«Arrivo a Canazei alle dieci di sera di una sera qualunque di dicembre, le poche luci accese sono quelle delle insegne. Dopo l’uscita dall’autostrada avrò incontrato sì e no una decina di auto: più che nel cuore del Dolomiti Superski, sembra di essere in una di quelle valli un po’ decadute, frequentate solo da scialpinisti e scalatori. Il mio è uno dei pochi alberghi aperti, ci sono un paio di turisti e pochi altri ospiti che sono lì per lavoro. Una volpe attraversa la strada mentre scarico le valigie, fa freddo».
Comincia così l’articolo Gruppo Vacanze Sellaronda di Federico Ravassard, autore anche delle fotografie, su Skialper 134 di febbraio-marzo. Un racconto del Sellaronda desolatamente vuoto, di una delle massime espressioni del turismo invernale di massa trasformata in ritrovo per qualche scialpinista. «Nella sola Val di Fassa, ad esempio, tra alberghi, appartamenti e seconde case si contano oltre 56.000 posti letto disponibili, a fronte di una popolazione che non arriva ai 10.000 abitanti. Nella vicina Val Gardena le presenze annue superano il milione, distribuite in più di 700 strutture ricettive. Più di metà degli arrivi sono stranieri, un terzo del totale è di origine tedesca. Nella stagione invernale metà del fatturato viene prodotto nei mesi di gennaio e febbraio, il resto si sparpaglia, fra dicembre, marzo ed aprile. Questo significa avere un modello economico, quello del turismo invernale, basato sul fare grandissimi numeri ma in un periodo di tempo brevissimo, e a quel periodo dedicare – o sacrificare, dipende dai punti di vista – tutto il resto, dalle risorse naturali a quelle umane. È come se un negozio decidesse di aprire solo per un paio di mesi all’anno, vendendo pochissimi prodotti: certamente può funzionare, e la prova sono i pop-up store che vendono capi di moda in edizione limitatissima. Ma, proprio come nel mondo del fashion, basta poco perché un prodotto rimanga invenduto e per mandare tutto all’aria: questione di trend e di collezioni, oppure di pandemie».
Le 20 pagine di reportage che dedichiamo al Sellaronda, ma anche al fuoripista della Val Mezdì, non sono solo il racconto di un inverno diverso, ma la voce di chi di solito quell’inverno non ha tempo di viverlo, cioè di quei professionisti della montagna, Guide, Maestri, albergatori, che proprio nel periodo che amano di più si trova costretti a fare gli straordinari.
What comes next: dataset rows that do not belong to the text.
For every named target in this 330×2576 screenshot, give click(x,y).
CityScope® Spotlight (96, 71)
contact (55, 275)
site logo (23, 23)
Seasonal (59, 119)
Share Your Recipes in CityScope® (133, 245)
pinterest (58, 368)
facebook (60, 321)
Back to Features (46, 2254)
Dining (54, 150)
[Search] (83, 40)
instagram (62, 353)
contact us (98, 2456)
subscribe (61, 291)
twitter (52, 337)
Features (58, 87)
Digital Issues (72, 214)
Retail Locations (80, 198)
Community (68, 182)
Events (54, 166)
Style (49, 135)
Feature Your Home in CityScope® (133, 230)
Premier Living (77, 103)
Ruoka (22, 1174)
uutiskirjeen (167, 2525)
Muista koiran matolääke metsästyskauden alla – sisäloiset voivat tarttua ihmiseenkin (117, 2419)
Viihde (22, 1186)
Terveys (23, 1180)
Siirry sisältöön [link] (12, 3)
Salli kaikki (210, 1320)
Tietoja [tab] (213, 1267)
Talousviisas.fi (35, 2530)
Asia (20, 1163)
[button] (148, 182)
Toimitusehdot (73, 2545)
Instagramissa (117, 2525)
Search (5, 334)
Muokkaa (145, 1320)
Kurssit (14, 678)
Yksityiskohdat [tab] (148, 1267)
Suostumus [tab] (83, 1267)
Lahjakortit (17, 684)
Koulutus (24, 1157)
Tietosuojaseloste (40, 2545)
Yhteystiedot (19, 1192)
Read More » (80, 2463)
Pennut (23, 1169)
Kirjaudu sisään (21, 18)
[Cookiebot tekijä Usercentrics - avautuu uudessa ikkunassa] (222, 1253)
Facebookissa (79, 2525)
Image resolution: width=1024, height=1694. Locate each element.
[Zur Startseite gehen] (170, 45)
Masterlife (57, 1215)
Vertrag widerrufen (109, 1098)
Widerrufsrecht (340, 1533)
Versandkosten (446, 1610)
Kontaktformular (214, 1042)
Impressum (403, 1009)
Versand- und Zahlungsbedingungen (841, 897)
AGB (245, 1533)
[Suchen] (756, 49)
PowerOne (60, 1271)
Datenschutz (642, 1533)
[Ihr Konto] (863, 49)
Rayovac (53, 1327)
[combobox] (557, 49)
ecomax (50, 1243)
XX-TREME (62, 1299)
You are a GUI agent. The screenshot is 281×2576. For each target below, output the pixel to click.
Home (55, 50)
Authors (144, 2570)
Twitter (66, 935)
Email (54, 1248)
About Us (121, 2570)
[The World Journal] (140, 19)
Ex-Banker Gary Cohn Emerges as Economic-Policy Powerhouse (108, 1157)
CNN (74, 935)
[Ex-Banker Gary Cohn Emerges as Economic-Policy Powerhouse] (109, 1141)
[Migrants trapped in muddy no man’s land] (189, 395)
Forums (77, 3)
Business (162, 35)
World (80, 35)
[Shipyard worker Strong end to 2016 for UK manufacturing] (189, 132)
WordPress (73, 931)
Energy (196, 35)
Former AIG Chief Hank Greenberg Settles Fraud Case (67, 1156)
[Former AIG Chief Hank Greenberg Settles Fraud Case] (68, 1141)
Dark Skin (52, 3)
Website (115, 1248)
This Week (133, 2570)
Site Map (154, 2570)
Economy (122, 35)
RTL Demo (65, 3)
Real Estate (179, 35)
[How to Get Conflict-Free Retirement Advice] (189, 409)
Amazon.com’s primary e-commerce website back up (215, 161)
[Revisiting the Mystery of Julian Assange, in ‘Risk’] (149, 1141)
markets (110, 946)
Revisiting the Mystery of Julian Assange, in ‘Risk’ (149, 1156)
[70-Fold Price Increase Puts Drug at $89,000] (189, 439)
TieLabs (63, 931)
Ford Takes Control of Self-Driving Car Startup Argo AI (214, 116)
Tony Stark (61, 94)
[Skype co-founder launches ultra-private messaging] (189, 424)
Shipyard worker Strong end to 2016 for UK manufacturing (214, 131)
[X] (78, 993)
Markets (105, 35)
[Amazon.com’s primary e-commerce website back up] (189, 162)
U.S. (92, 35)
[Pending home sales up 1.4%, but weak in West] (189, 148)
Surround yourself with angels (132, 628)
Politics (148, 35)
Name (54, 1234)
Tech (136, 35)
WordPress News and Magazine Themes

E invece per un anno si sono goduti il loro parco giochi privato. Non senza leccarsi le ferite, perché quel parco giochi è anche la loro fonte di reddito. «Chiudere gli impianti da sci non significa levare un giochino del weekend a borghesi annoiati, ma di fatto tagliare alla base una catena che tiene in vita indirettamente una miriade di piccole attività e lavoratori stagionali, all’incirca 400.000 persone in tutta la penisola». Per fortuna rimane il fatto che «non è detto che sciare sia un’attività funzionale a risolvere qualsiasi tipo di problema, ma di sicuro ti pone nella condizioni di guardarlo in un modo più leggero».